Bij het opleren worden doffers en duivinnen een 4-tal keer weggevoerd tot 20 km en komen samen los. Ze komen samen thuis en kort daarna worden ze opnieuw gescheiden. Aan huis trainen doffers en duivinnen alleen ’s morgens. Zowel doffers als duivinnen worden gespeeld van snelheid tot grote halve fond.

Er zijn weinig problemen met het onderling paren aangezien de duivinnen iedere week in de mand gaan en tijdens de week opgesloten worden in een loketkast. Bij de inkorving komen doffers en duivinnen zo’n 5 à 10 minuten samen. Na aankomst van een wedstrijd blijven ze samen tot Luc terug is van het lokaal. Na thuiskomst van de grote halve fond blijven ze samen tot de volgende morgen.

Tot grote halve fond

Er worden in totaal slechts 40 jonge duiven gekweekt waarvan er 6 bonnen werden geschonken aan diverse duivenbonden. Als de jongen 18 dagen oud zijn worden alle jongen met de nestschotel op de bodem van het hok geplaatst tot de jongen goed eten en drinken. Ze worden daarna gespeend en gaan naar de twee afdelingen van het jonge duivenhok met telkens 20 duiven op iedere afdeling.
De jongen worden verduisterd van begin maart tot begin juni van 18 u tot 8 u ’s morgens. Bij het opleren worden de jongen een 10-tal keren weggevoerd tot 25 km en daarna worden ze in de mand gezet voor Arras. Eens opgeleerd worden de jongen tussendoor niet meer weggevoerd.
Een kwartier na het opheffen van de verduistering ’s morgens komen de jongen los voor een trainingsbeurt van 1 u. De jongen worden de tweede week van april gescheiden en worden op de schuifdeur gespeeld na de tweede snelheidswedstrijd. Bij het inkorven komen doffers en duivinnen 1 u samen en dan worden de 12 wegkruipbakjes op ieder hok open gezet waarin het jonge volkje kan stoeien. De jongen worden gespeeld van snelheid tot halve fond.
Luc speelt ook graag snelheid en wanneer er enkele jongen (3 à 4 duiven) goed presteren op de korte afstand dan blijven die op de snelheid. De andere jongen schuiven door naar de kleine halve fond en de uitblinkers daar (4 à 5 duiven) blijven op deze afstand. De andere jonge duiven gaan naar de grote halve fond.

» **OPDRACHT 1**: Herschrijf de alinea uit het tekstfragment die begint met „De jongen worden verduisterd” korter, zonder de belangrijkste feiten weg te laten.
» **OPDRACHT 2**: Druk het deel van het tekstfragment tussen "De jongen worden verduisterd" en "tot halve fond." letterlijk af, beide inbegrepen.
» **OPDRACHT 3**: Hoeveel jonge duiven worden er volgens het tekstfragment in totaal gekweekt?

» **RUWE GEGEVENS**:
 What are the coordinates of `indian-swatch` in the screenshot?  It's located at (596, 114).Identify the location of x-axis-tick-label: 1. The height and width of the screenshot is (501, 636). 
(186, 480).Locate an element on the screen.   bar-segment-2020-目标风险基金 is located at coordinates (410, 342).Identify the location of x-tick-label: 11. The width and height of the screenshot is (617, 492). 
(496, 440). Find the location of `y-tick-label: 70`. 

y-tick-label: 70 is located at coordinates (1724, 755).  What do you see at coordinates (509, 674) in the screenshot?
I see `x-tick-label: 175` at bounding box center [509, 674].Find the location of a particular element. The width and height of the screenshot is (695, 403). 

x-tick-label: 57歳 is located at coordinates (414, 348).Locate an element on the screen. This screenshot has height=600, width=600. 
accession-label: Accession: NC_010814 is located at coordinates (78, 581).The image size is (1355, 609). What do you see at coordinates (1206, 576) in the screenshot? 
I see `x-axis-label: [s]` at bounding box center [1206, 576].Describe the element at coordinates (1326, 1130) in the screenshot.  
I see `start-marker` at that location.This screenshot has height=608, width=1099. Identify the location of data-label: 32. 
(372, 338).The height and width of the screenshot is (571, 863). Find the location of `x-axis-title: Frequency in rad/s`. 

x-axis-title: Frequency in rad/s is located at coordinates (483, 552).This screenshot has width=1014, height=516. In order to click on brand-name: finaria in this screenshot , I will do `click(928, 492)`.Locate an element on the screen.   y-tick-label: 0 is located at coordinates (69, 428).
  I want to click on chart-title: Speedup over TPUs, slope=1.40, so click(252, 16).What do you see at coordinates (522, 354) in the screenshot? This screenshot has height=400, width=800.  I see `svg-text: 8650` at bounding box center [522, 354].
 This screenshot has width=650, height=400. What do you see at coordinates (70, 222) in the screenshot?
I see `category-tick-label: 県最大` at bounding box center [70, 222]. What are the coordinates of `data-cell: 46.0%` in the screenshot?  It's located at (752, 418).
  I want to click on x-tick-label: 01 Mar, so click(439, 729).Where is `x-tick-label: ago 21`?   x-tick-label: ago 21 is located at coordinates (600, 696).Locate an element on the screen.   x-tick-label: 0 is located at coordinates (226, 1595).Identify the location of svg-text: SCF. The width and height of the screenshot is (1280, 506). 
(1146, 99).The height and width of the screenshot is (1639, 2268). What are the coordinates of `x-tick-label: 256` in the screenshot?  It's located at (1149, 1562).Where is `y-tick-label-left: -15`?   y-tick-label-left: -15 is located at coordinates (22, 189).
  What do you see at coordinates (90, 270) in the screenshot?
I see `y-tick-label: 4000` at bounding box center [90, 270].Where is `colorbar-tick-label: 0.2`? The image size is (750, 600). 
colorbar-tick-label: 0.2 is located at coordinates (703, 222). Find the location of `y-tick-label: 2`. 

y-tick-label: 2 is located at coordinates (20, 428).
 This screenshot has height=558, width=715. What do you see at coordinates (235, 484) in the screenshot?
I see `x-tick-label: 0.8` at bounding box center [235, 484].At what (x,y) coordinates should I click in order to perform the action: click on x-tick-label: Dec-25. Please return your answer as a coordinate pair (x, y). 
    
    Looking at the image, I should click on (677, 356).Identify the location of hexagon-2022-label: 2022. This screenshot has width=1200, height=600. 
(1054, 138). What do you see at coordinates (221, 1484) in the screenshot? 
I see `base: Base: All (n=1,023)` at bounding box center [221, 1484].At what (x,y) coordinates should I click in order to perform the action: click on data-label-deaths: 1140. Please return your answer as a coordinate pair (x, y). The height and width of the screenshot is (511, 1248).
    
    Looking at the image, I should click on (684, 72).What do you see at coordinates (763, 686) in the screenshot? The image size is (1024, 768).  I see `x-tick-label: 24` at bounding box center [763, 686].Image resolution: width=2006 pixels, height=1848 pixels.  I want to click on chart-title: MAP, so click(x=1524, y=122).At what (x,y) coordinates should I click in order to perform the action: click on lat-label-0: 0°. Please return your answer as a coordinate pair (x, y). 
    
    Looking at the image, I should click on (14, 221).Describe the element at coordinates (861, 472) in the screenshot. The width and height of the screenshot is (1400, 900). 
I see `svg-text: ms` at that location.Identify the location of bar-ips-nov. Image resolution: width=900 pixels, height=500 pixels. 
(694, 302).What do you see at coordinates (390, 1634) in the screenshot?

» **GESCHREVEN ANTWOORD 1**: Van begin maart tot begin juni worden de jongen verduisterd van 18 u tot 8 u. Bij het opleren gaan ze een tiental keer mee tot 25 km en daarna in de mand voor Arras. Na het opleren worden ze tussendoor niet meer weggevoerd.

» **GESCHREVEN ANTWOORD 2**:
De jongen worden verduisterd van begin maart tot begin juni van 18 u tot 8 u ’s morgens. Bij het opleren worden de jongen een 10-tal keren weggevoerd tot 25 km en daarna worden ze in de mand gezet voor Arras. Eens opgeleerd worden de jongen tussendoor niet meer weggevoerd.
Een kwartier na het opheffen van de verduistering ’s morgens komen de jongen los voor een trainingsbeurt van 1 u. De jongen worden de tweede week van april gescheiden en worden op de schuifdeur gespeeld na de tweede snelheidswedstrijd. Bij het inkorven komen doffers en duivinnen 1 u samen en dan worden de 12 wegkruipbakjes op ieder hok open gezet waarin het jonge volkje kan stoeien. De jongen worden gespeeld van snelheid tot halve fond.

» **GESCHREVEN ANTWOORD 3**: In totaal slechts 40.